National Statistical Institutes (or other competent authorities like Ministries of Environment or Environmental Protection Agencies) collect data from various sources:

  • Surveys
  • Administrative sources such as municipalities or other local authorities (provinces, regions, etc.), waste collectors at municipal/local level, waste treatment facilities
  • Reporting obligations under other Community Legislation, statistical estimation procedures on the basis of samples or waste related estimators
  • A combination of these methods.

Member States select the type of survey according to national waste management practices, either at the source of waste generation, at the place waste treatment or at both sides.

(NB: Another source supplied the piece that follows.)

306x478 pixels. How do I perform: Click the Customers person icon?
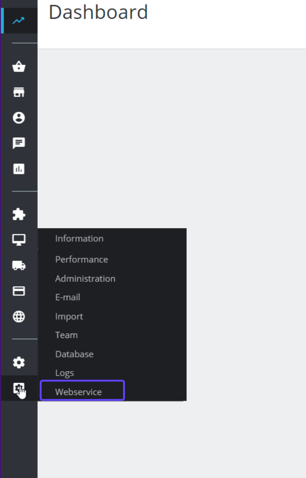coord(18,118)
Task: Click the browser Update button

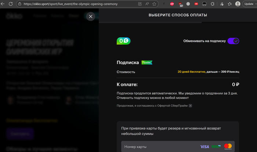Action: pyautogui.click(x=249, y=4)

18.2. Frequency of data collection


18.3. Data collection

National Statistical Institutes (or other competent authorities like Ministries of Environment or Environmental Protection Agencies) complete a small questionnaire on municipal waste. This questionnaire contains data collected in the previous year for publication and in previous years for update and correction.

18.4. Data validation

Data validation is done by Eurostat in close cooperation with Member States' competent Authorities.

Certain data format checks are carried out during the data entry into the webform. The validation routines at Eurostat include checks related to consistency, plausibility, development over time and clarification requests are sent to countries in case of observations.

Methodology reports from countries are consulted during the validation process. In case of revision of data the Member State transmit a new web-form.

18.5. Data compilation

The European aggregates are calculated by adding up the national waste amounts. EU aggregates are compiled when the available countries represent 60% of the population and 55% of the number of countries defining the aggregate; data for missing countries are estimated on the basis of the previous year.

For the calculation of kilogram per capita the national amounts of waste generated and treated are divided by the average population of the relevant year.

The average population for the calculation of kg per capita is taken from the table "Demographic balance and crude rates" (demo_gind, indic_de=AVG) in Eurobase.

18.6. Adjustment

The data are not adjusted; they are rounded to thousands of tonnes, or kilograms per person respectively.

19. Comment Top

Next to the municipal waste data two other data collections on waste have to be mentioned. One is data on the generation and treatment of waste collected in the framework of the Regulation on waste statistics according to the Waste Statistics Regulation. For this data a time series exists with annual data from 2004 onwards. For the comparability with the concept of waste generated by households see point 15.3 Coherence across domains.

The other collection of waste data concerns information for the monitoring of the effectiveness of certain waste Directives (for instance on packaging waste, end-of-life vehicles and electronic waste).